Show every line in the data below that contains the word "height".

(Data records)
┄┄┄┄┄┄┄┄┄┄
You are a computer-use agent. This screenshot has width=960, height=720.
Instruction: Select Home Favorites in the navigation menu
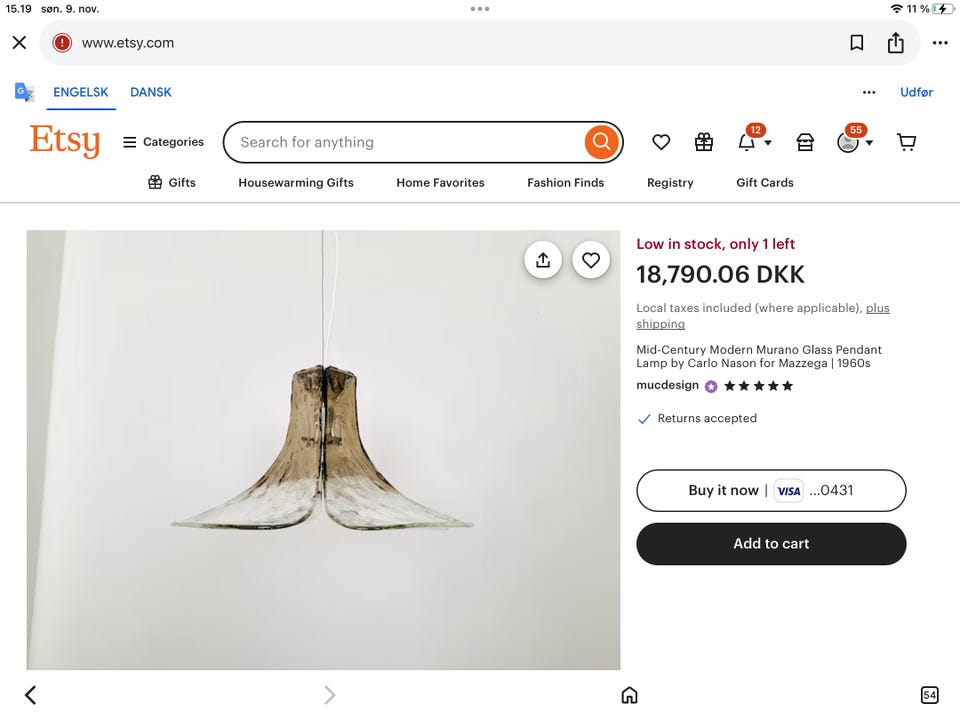(x=440, y=182)
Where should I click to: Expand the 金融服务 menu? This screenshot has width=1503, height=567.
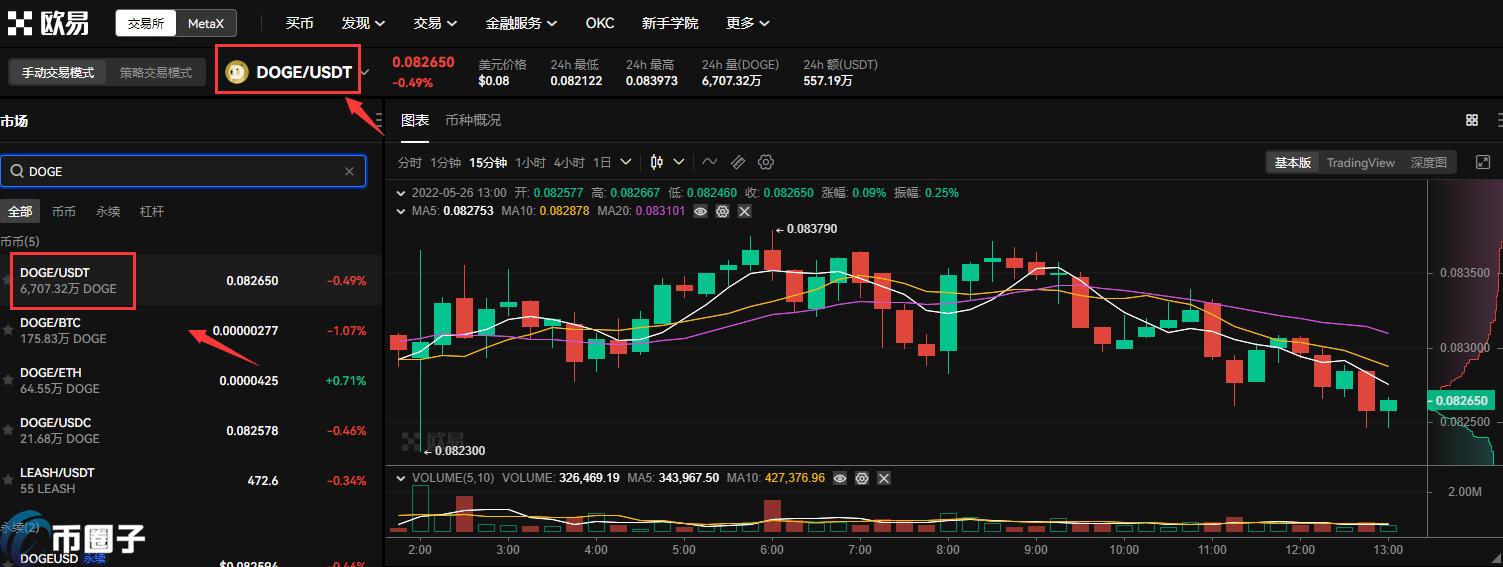[521, 23]
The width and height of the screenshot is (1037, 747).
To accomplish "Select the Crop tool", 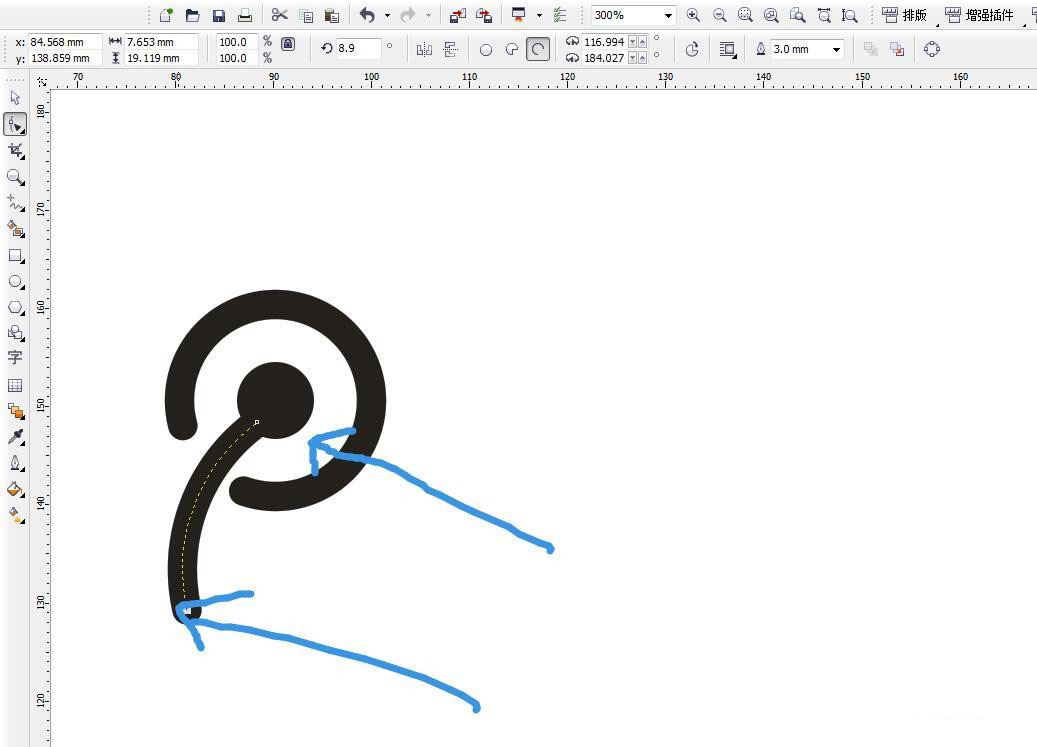I will click(15, 150).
┄┄┄┄┄┄┄┄┄┄
*TASK RESPONSE*:
You are a computer-use agent. This screenshot has width=960, height=720.
Where should I click to: Expand the 金融服务 menu? This screenshot has width=1503, height=567.
The width and height of the screenshot is (1037, 747).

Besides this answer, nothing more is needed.